= L Shape Lot =

American band

L Shape Lot is an American band from Wilmington, North Carolina. The band plays Americana/folk rock/roots rock/bluegrass music. They are noted for their four part harmonies, and lively stage show. Since 2006 the band members have been Eric Miller on acoustic Guitar, Alex Lanier on electric and acoustic guitar, Rick Williams on bass, and John Kovalski on drums. All members sing, with Eric Miller taking most lead vocals.

==History==

In 2002 Kovalski, Miller and bassist Bob Trask began playing together casually with friends in Wilmington. They formed a band and played local gigs at first, and over the years graduated to playing new cities, and larger venues.

L Shape Lot released its first full-length album in 2003. It Ain't Grass But It Is..., composed mostly of Eric Miller's original music.
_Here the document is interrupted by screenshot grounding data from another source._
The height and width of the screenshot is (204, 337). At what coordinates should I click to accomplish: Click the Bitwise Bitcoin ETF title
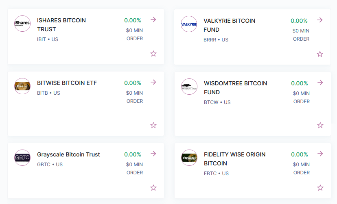(x=67, y=83)
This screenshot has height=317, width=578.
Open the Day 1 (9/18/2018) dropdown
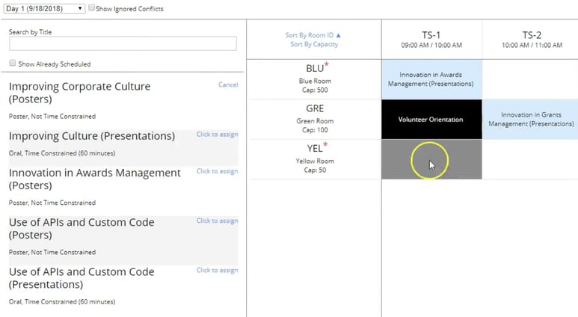pos(44,8)
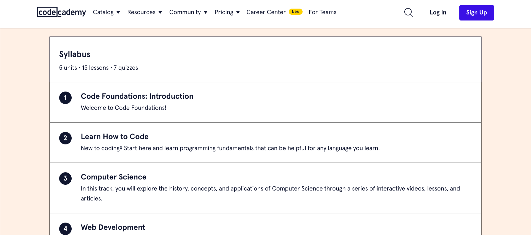Click the unit 2 number badge
531x235 pixels.
click(65, 138)

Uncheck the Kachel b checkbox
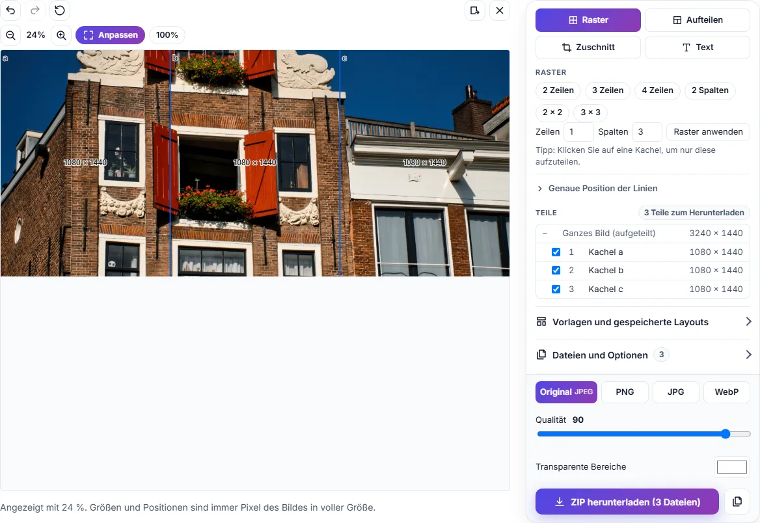[556, 271]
They have since released six full-length records of original music, both studio and live albums.

The band's music was featured on season two of the HBO series "Eastbound and Down"

In 2011 L Shape Lot performed at AzaleaFest. That year they were voted winners of Floyd Fest's "Under the Radar" band competition, and returned to play the festival's main stage in 2012. That year they released an album, "Blackwater Sessions".

In 2013 the group was featured on the Soup to Nuts Live show on WHQR-FM radio.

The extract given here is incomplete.